Aim
From the press release below about Movarie's acquisition of Shakti, pull out the passage from "The 2,000,000 shares" to "general working capital.", word for word.
[Start of Source text]
Vancouver, Canada, March 23, 2016 – Movarie Capital Corp. (TSX.V: MOV)

Movarie Capital Ltd. (TSX.V: MOV.P) (the “Company” or “Movarie”), a capital pool company listed on the TSX Venture Exchange (the “Exchange”), is pleased to announce that it has closed its Qualifying Transaction (the “QT”) and acquired a 100% in Shakti Yoga Apparel LLC. (“Shakti”).

Shakti is a privately held company incorporated under the laws of Delaware.  Shakti provides high quality Brazilian designed and manufactured active wear for the yoga, dance, fitness and life markets. Their products are made to enhance the lives of those who are passionate about yoga, fitness, health and happiness.

Shakti products are designed to offer performance, fit and comfort while incorporating both function and style.  Shakti offers a comprehensive line of apparel mainly for women including leggings, capri pants, shorts and tops designed for activities such as yoga, pole fitness, walking, running, hiking and dancing.  Shakti also offers a selection of men’s pants and shorts and a limited selection of tops and shorts for young children.  Shakti’s branded apparel is principally sold through 950 wholesale accounts located in Canada, the United States, Europe, Asia, Australia and New Zealand.  In addition, Shakti sells worldwide to individuals via its website and through a small team of sales representatives via trunk shows and pop up shops. 

Qualifying Transaction

Consideration for the acquisition of Shakti consists of the issuance of 2,000,000 Common Shares and up to US$800,000 payable as to US$250,000 on closing with the balance based on the gross margin from sales by Shakti in an amount equal to 40% in year one, 30% in year two, 20% in year three and 10% in year four.  The Company has the right to buy-out the future payments for US$300,000 on or before January 31, 2017, US$200,000 on or before January 31, 2018 and US$100,000 on or before January 31, 2019.

The 2,000,000 shares will be subject to an escrow agreement and a voluntary pooling agreement whereby 40% will be released on February 3, 2017 and 15% every 6 months thereafter until February 3, 2019 when all the shares will have been released.


The Company completed has closed a financing of $509,005 (the “Private Placement”) by the issuance of 3,393,367 shares at a price of $0.15 per share.  The Company will use the proceeds from the Private Placement to fund the acquisition of Shakti, to fund the Company’s operating expenses including marketing and for general working capital.
[End of Source text]
[Start of Stored data]
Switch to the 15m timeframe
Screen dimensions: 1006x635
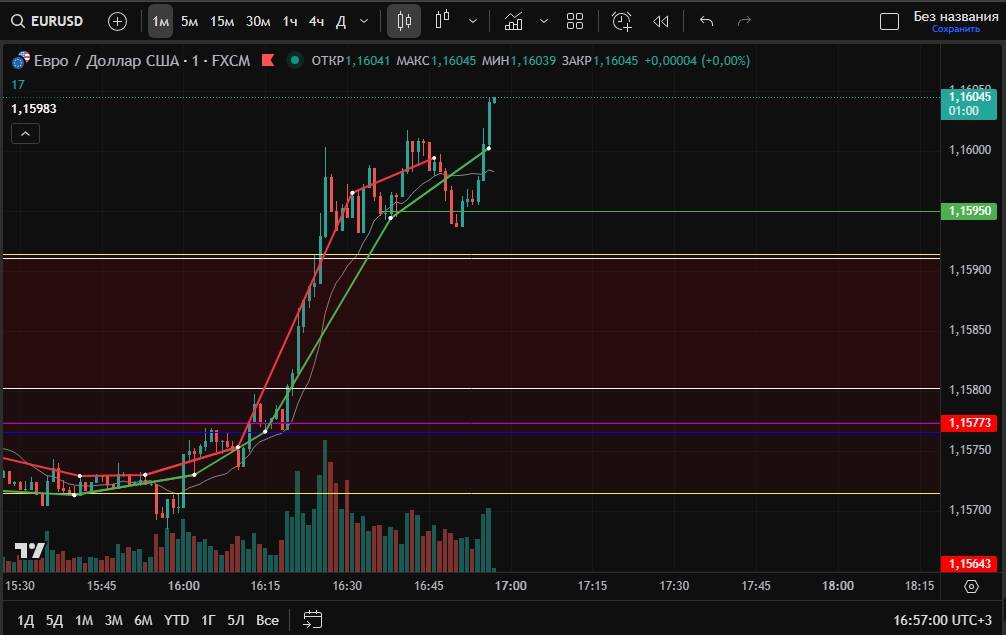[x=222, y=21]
[End of Stored data]
[Start of Stored data]
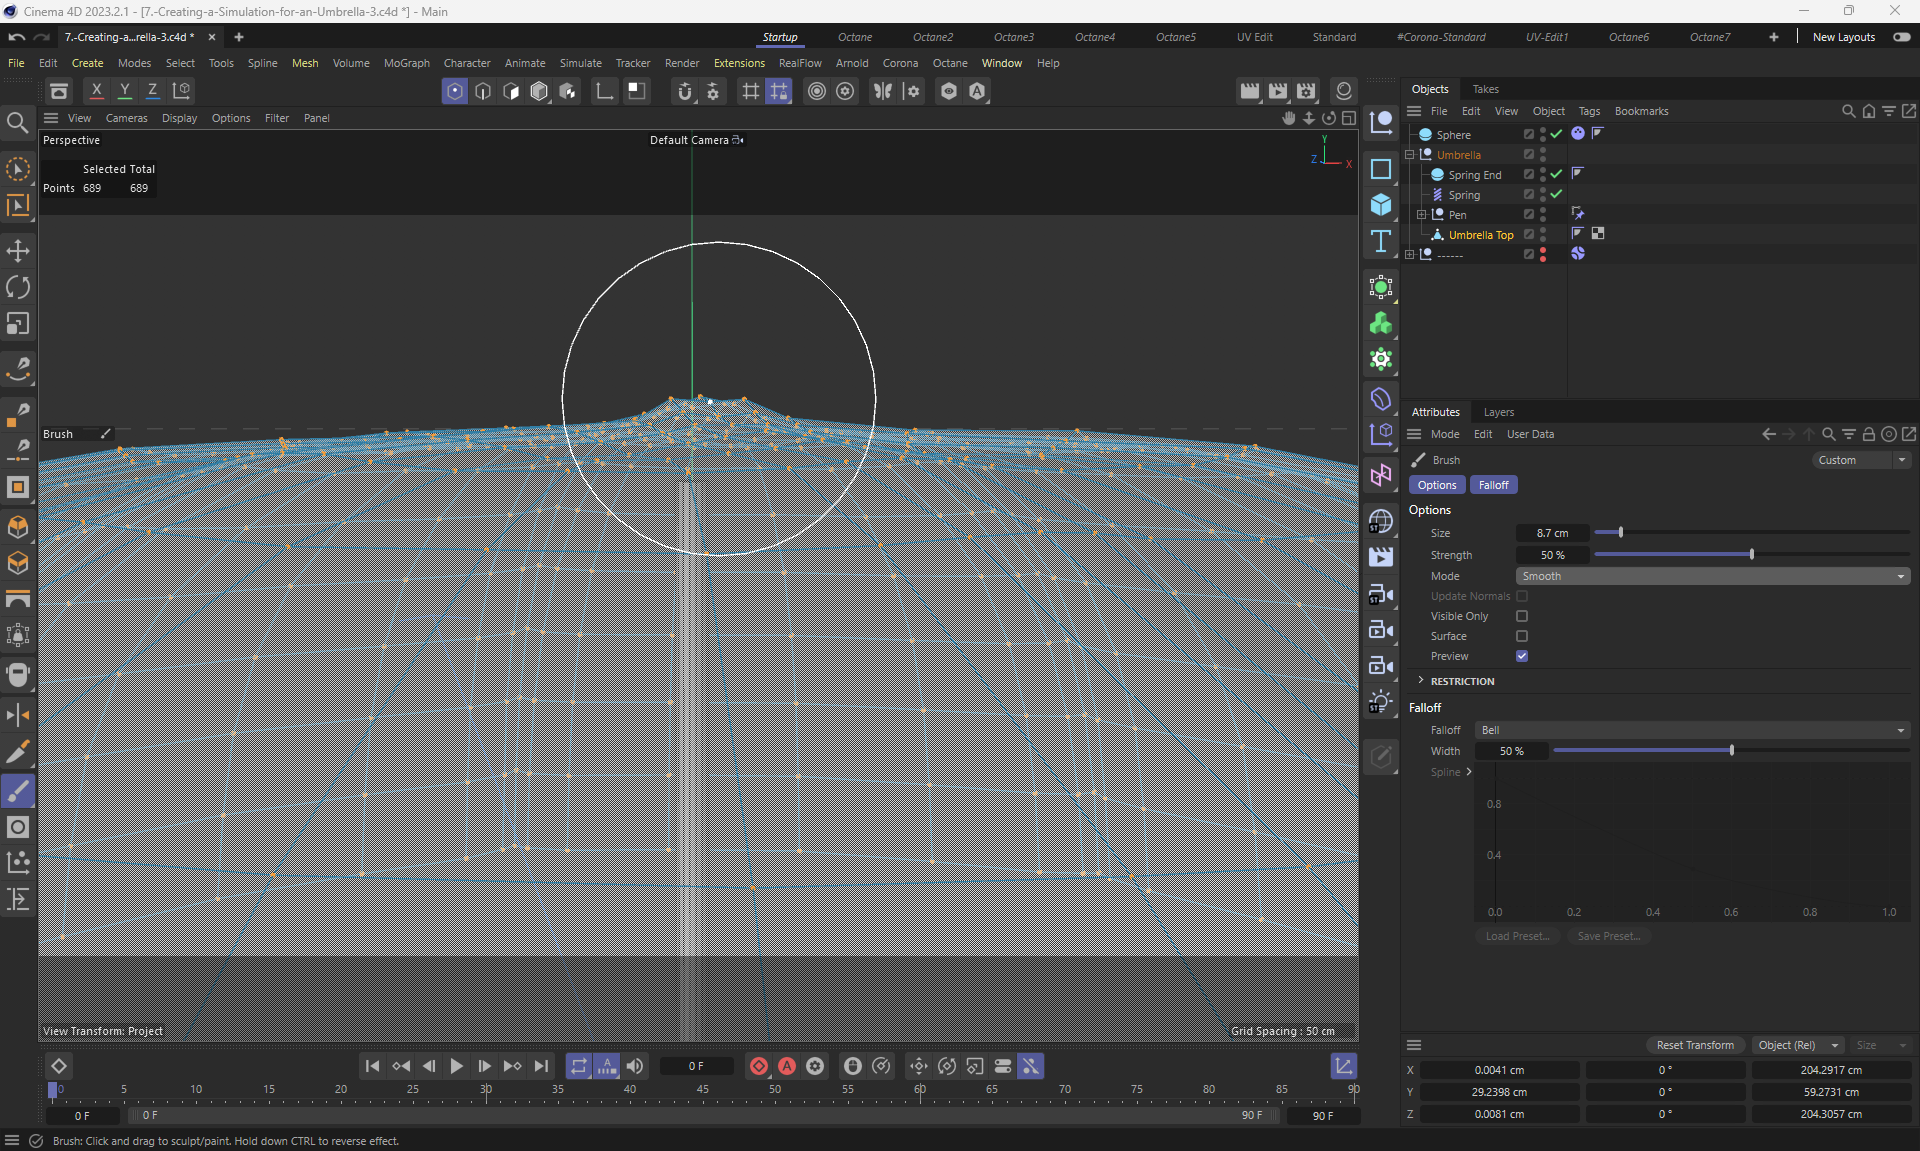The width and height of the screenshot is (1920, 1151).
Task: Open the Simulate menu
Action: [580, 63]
[End of Stored data]
[Start of Stored data]
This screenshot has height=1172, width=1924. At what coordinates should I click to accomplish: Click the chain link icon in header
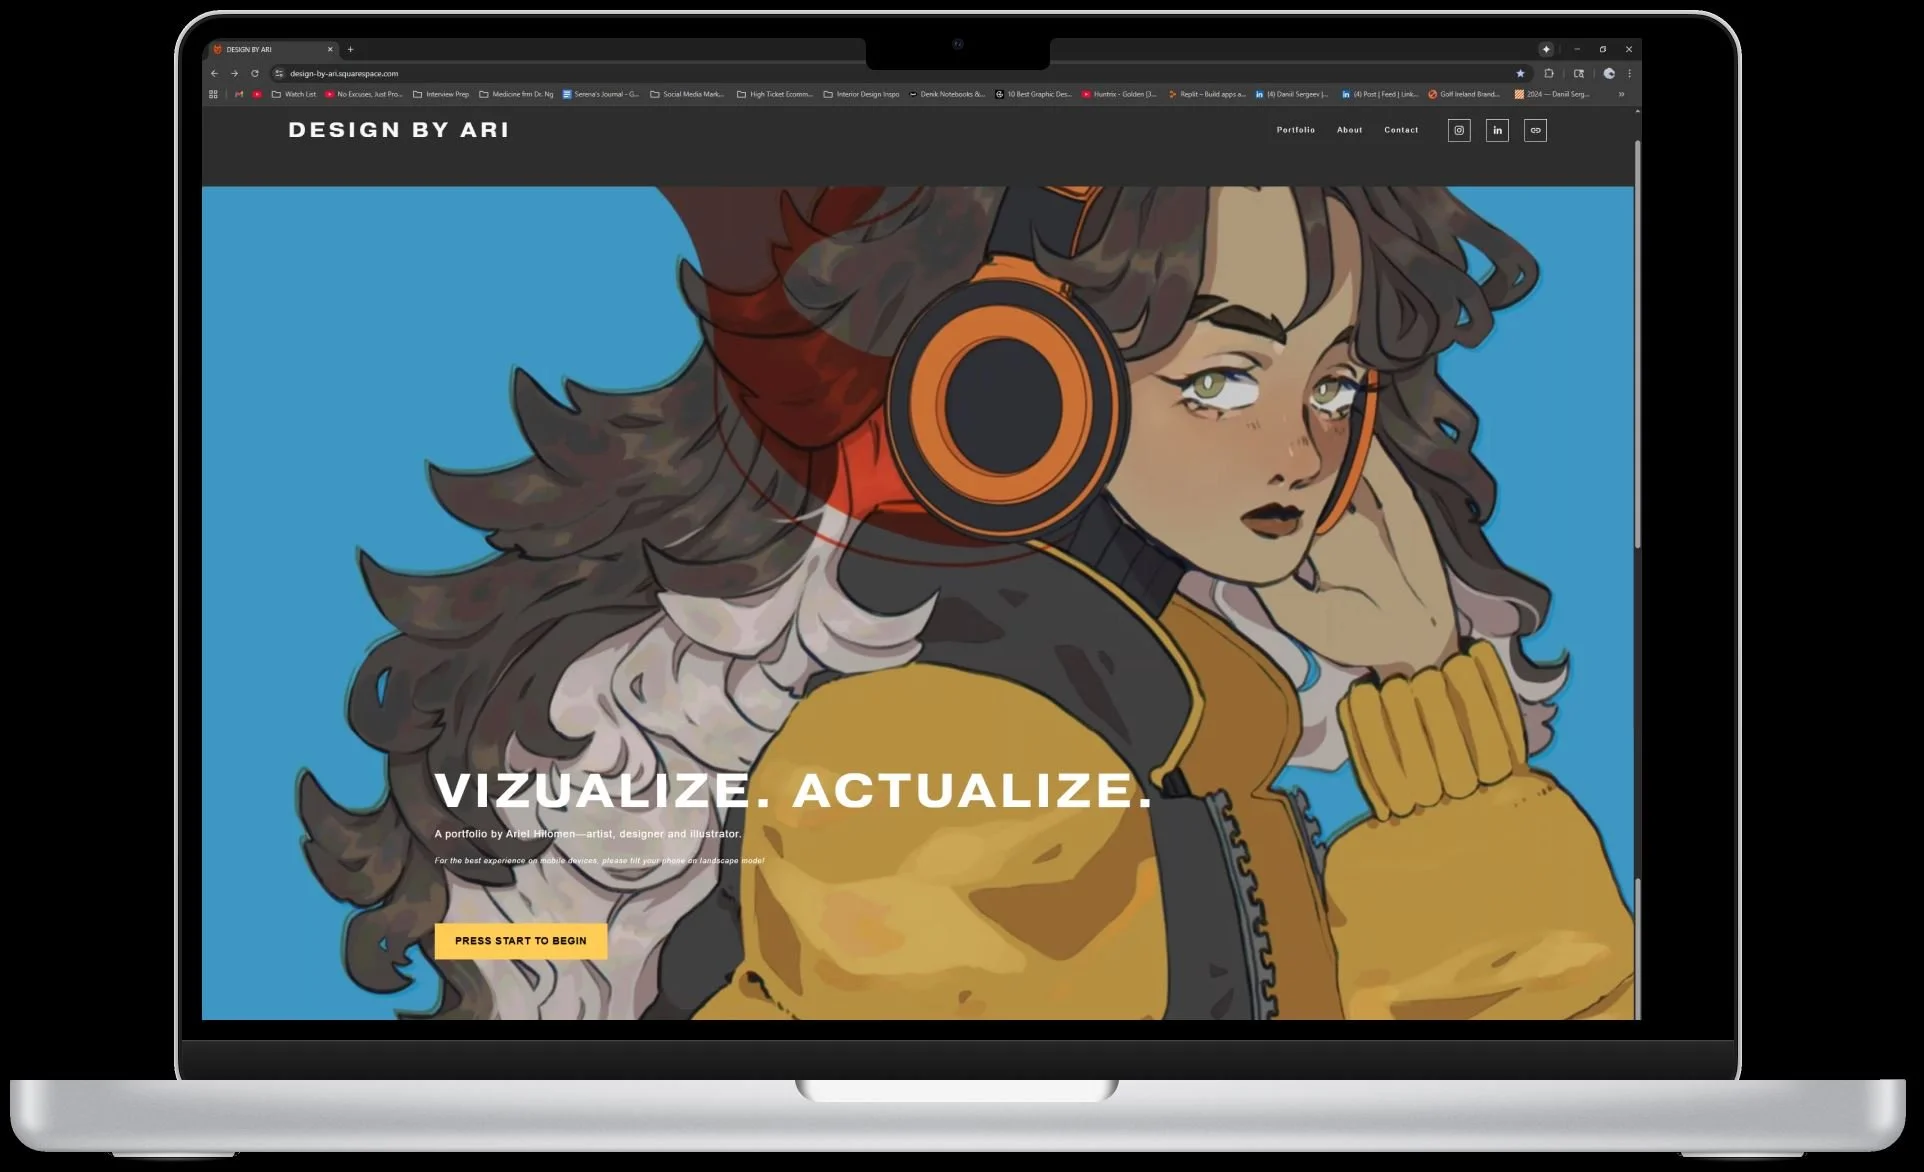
[End of Stored data]
Result for this exercise
The 2,000,000 shares will be subject to an escrow agreement and a voluntary pooling agreement whereby 40% will be released on February 3, 2017 and 15% every 6 months thereafter until February 3, 2019 when all the shares will have been released.


The Company completed has closed a financing of $509,005 (the “Private Placement”) by the issuance of 3,393,367 shares at a price of $0.15 per share.  The Company will use the proceeds from the Private Placement to fund the acquisition of Shakti, to fund the Company’s operating expenses including marketing and for general working capital.